Started May 30, 2009 | Discussions thread
bobn2 Forum Pro • Posts: 61,122
Re: Yes, a bit tricky..

Steen Bay wrote:

bobn2 wrote:

Steen Bay wrote:

Yes, lots of logical traps to fall into. Assuming that bigger pixels
are always better, is a bit (just a bit) like assuming that bigger
sensors are always better, and forgetting that when shooting at the
same shutterspeed and DOF, all sensor sizes will have pretty much the
same IQ, because with the bigger sensor, you'll have to use a higher
ISO value and (f-number) to get the same DOF.

...and therein lies another trap. If you don't have a constraint on
the shutter speed (like a really good tripod and no movement in the
image) then in absolute terms you can gather more photons with the
bigger sensor, and get a better image.
The corollary of the James equivalence principle that is also
commonly misunderstood is that for a given output size, no format
has an advantage with respect to diffraction blurring. You get the
same blur for a given DoF with any format (and big pixels make it
worse, not better).


Like I just said in another thread.. It all comes down to our DOF
preferences, doesn't it? If you like the very shallow DOF that f/1,4

  • f/4 gives you on FF, then FF is the way to go, but if you prefer a

deeper, more 'normal' DOF, then FF won't necessarily give you better
IQ. If you're shooting at for example iso400, f/8 on FF, then a 2x
crop camera would give you just as good IQ at iso100, f/4.

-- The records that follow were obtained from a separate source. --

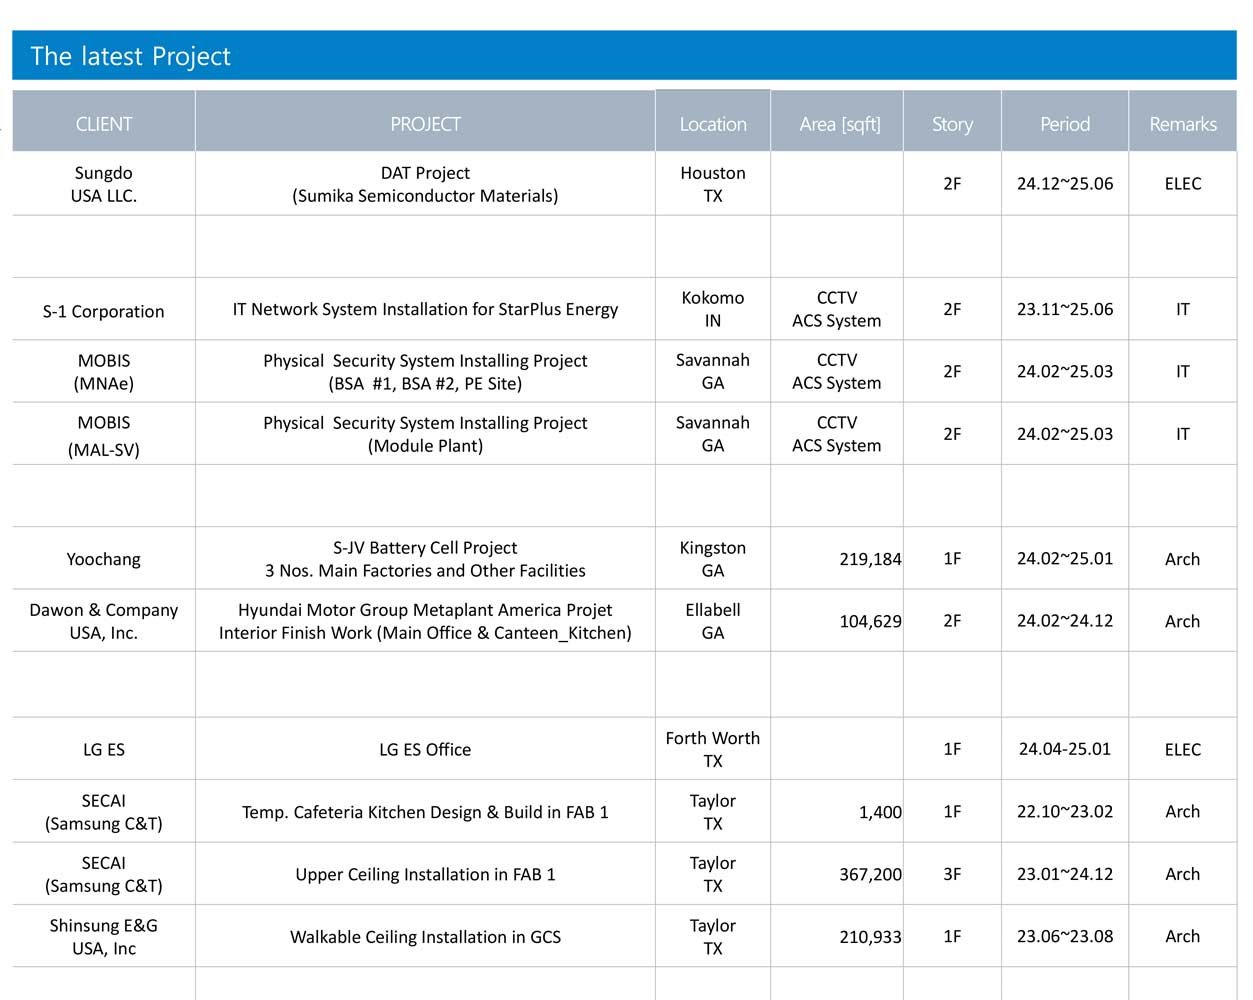Click the 23.06~23.08 period cell
Image resolution: width=1253 pixels, height=1000 pixels.
tap(1064, 937)
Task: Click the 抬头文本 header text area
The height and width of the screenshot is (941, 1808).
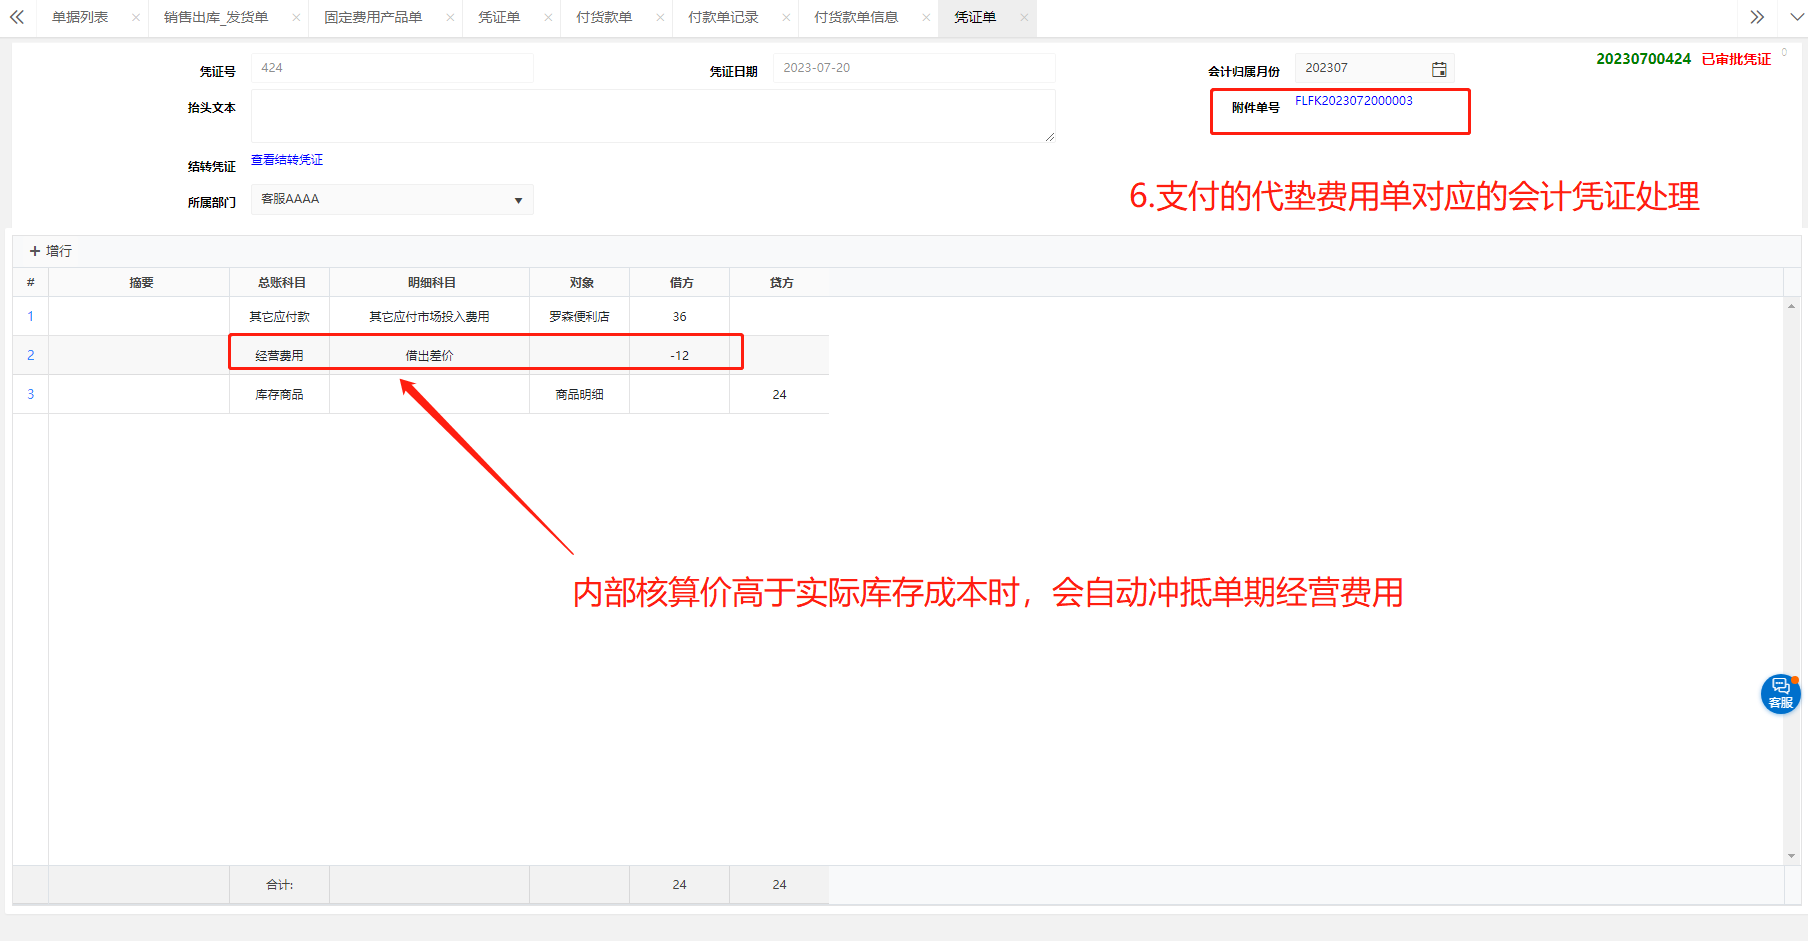Action: [x=652, y=116]
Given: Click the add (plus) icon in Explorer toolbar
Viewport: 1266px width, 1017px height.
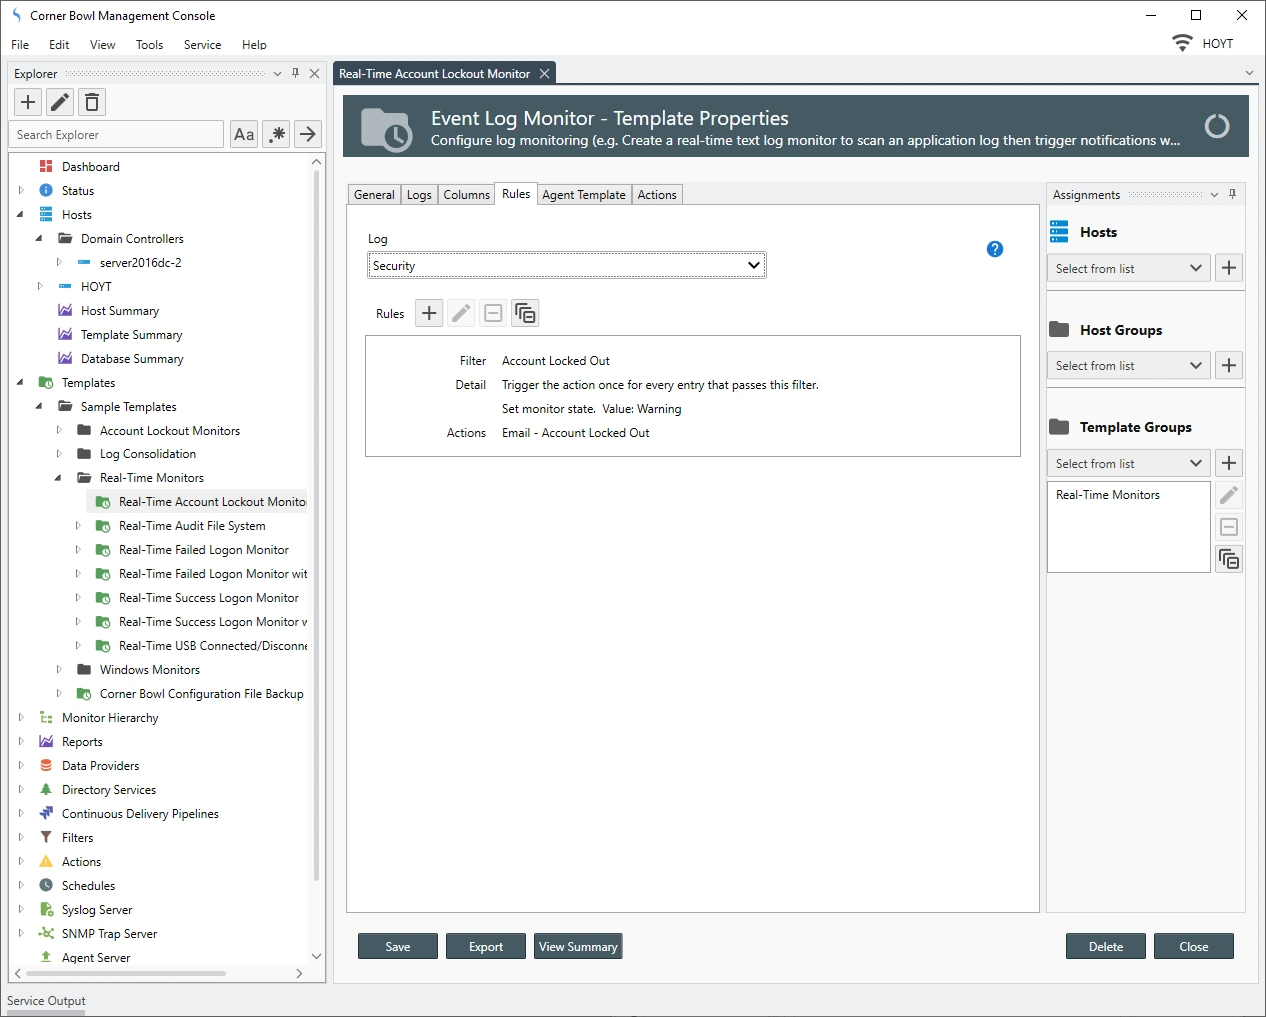Looking at the screenshot, I should [28, 102].
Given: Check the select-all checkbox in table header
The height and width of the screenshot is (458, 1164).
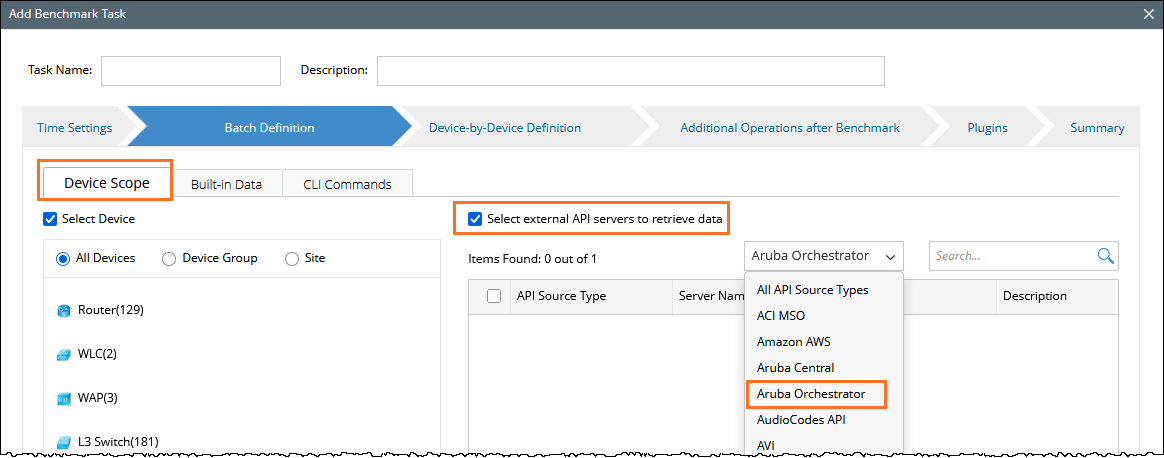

I know, that with my kind of shooting, I would very rarely be able to
take advantage of the potential better IQ with FF, without
sacrificing some of the shutterspeed and DOF that I want. Actually
I'm more tempted by a camera like the Panasonic GH1, than I am by a
FF camera.

I don't quite agree with that. crop doesn't give any 'deeper' DoF than FF, since deep DoF is diffraction limited, and the diffraction limit is the same for any DoF, regardless of format. On the other hand, a larger sensor does give the absolute ability to use more photons to make the image at any DoF, so long as you are not shutter speed limited. If you're working at base ISO, and you are using f/11, 1/125 (quite good light) on crop, you need f/16 on FF. 1/90 will be needed for the same ISO, and the FF will give lower noise. In many cases, the difference between 1/125 and 1/90 is not worth bothering about, particularly with IS.

I have a FF camera and a crop DSLR. What I miss is a really compact system camera for travel, but one with a large enough sensor to give low noise and some DoF options. I have great hopes for the new Olympus Pen.